Closed stackoverfloweth closed 3 weeks ago

stackoverfloweth commented 1 month ago

when I have schemas with

v.object({
  foo: v.optional(v.string())
})

as the user backspaces to an empty input the control will usually emit a value of "".

I played around with using v.fallback to circumvent any validation errors but what I was hoping for is a rule that will actually translate an empty string to undefined.

JacKyDev commented 1 month ago

I'm not sure if I understand you correctly, but if you mean something like a checkbox that returns "true" or "" (aka false), then the solution would be something like this.

import * as v from 'valibot';

v.object({
  foo: v.optional(v.pipe(v.string(), v.transform((val) => {
    return val == "true";
  })))
})

The schema indicates that the field is generally optional, but if filled, it can ultimately represent a Boolean with the value true|false.

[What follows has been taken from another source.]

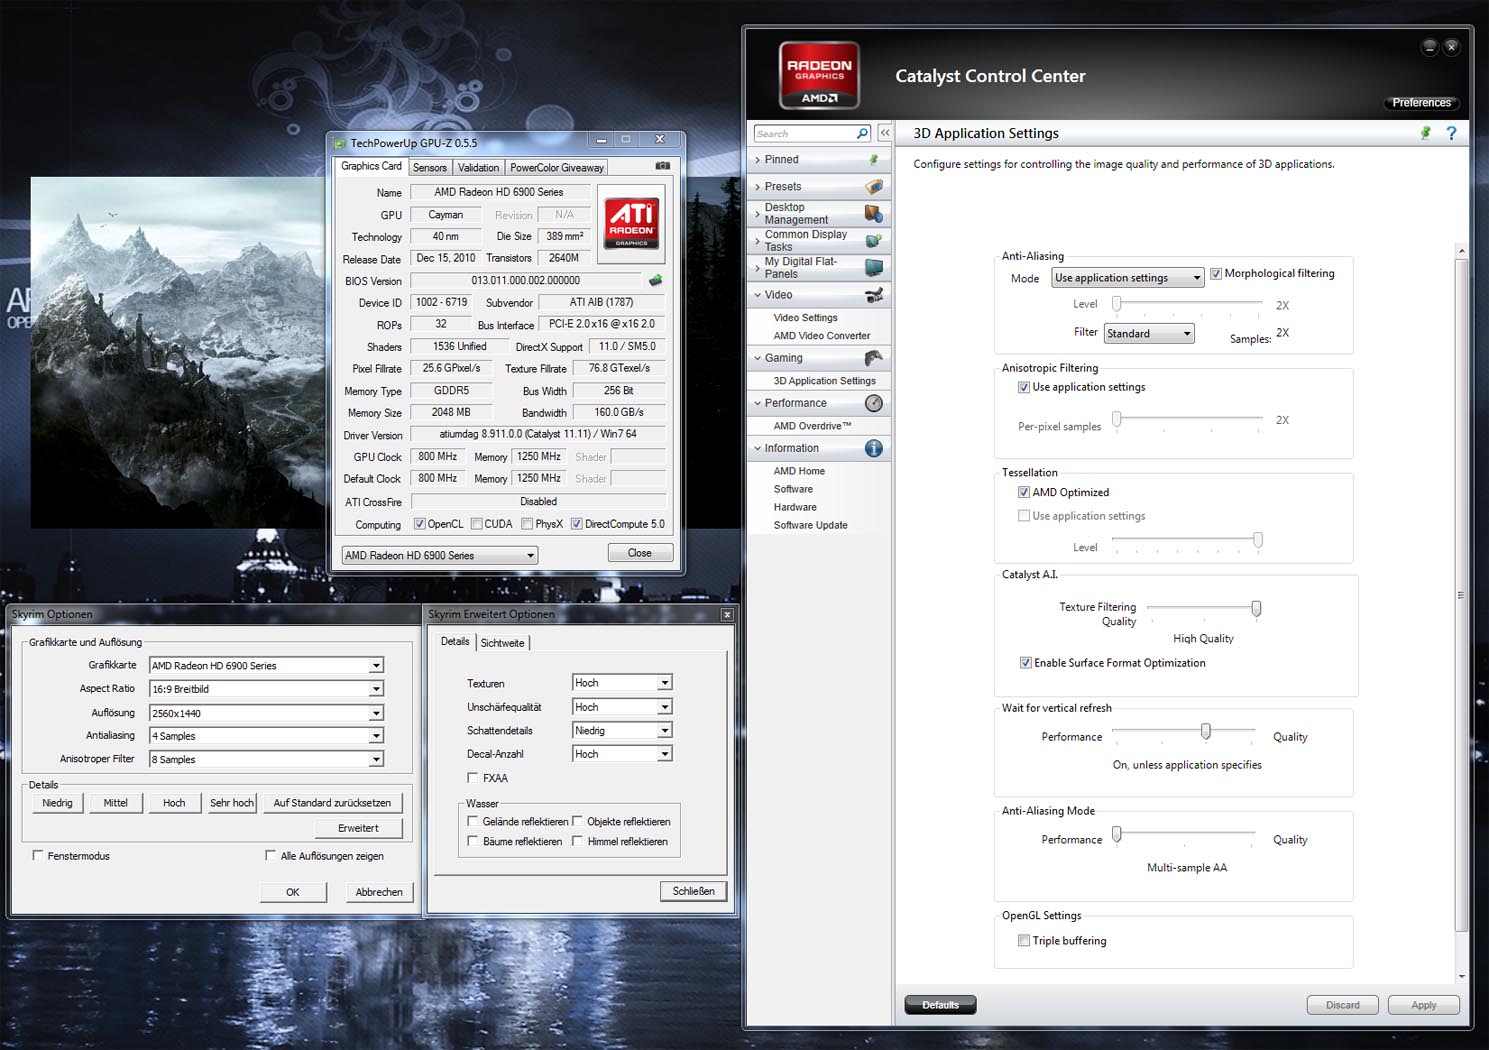Click the green pin icon in header
This screenshot has height=1050, width=1489.
(1425, 133)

and if you want only booleans as result you can define the defaultValue of Optional as "false" like

import * as v from 'valibot';

v.object({
  foo: v.optional(v.pipe(v.string(), v.transform((val) => {
    return val == "true";
  })), "false")
})

And if you really want a undefined | string

v.object({
    foo: v.optional(v.pipe(v.string(), v.transform((val) => {
        return val.trim() === "" ? undefined : val;
    })))
})
stackoverfloweth commented 4 weeks ago

thanks for the input @JacKyDev. Let me provide a more nuanced example

const stringToNumberSchema = v.pipe(
  v.string(),
  v.decimal(),
  v.transform(Number),
);

const test = v.optional(
  v.pipe(stringToNumberSchema, v.minValue(0), v.maxValue(100)),
);

In this situation, when the value "" is sent to test I get the error

Invalid decimal: Received \"\",

In an attempt to apply your suggestion above I ended up with this

const stringToNumberSchema = v.pipe(
  v.string(),
  v.transform((value) => (value.trim() === '' ? undefined : value)),
  v.decimal(),
  v.transform(Number),
);

const test = v.optional(
  v.pipe(stringToNumberSchema, v.minValue(0), v.maxValue(100)),
);

however, this has a TS error on v.decimal()

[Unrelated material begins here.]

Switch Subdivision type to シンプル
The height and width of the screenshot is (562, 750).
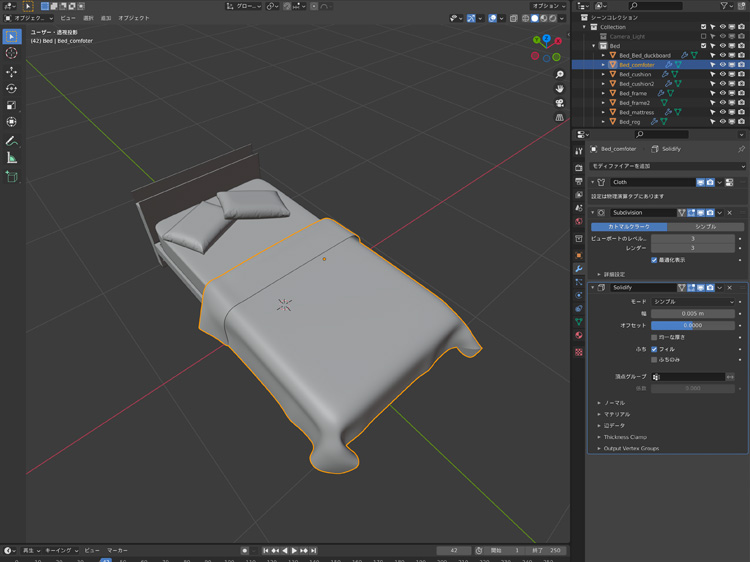(705, 227)
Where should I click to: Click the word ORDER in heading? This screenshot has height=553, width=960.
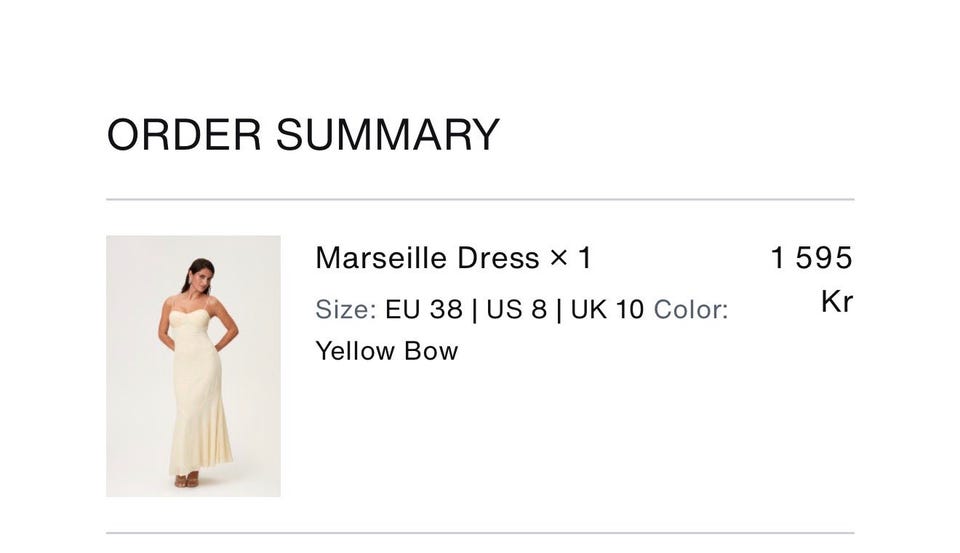(184, 135)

Type 'undefined' is not assignable to type 'string'

and at runtime still produces an error

Invalid decimal: Received undefined

valibot playground

JacKyDev commented 4 weeks ago

I would rather have the question of what speaks against using 0 as the value when the input is an empty string?

The code would be as follows:

import * as v from 'valibot';

const stringToNumberSchema = v.pipe(
  v.string(),
  v.transform((value: string) => (value.trim() === '' ? 0 : Number(value))),
);

const test = v.optional(
  v.pipe(stringToNumberSchema, v.minValue(0), v.maxValue(100)),
);

const result = v.safeParse(test, '');

console.log(result);

The following aspects would result:

  1. If empty string, then Success => Output 0
  2. If 0 - 100, then Success => Output 0 - 100
  3. If < 0 || > 100, error because the value is invalid
  4. If undefined, successful with undefined.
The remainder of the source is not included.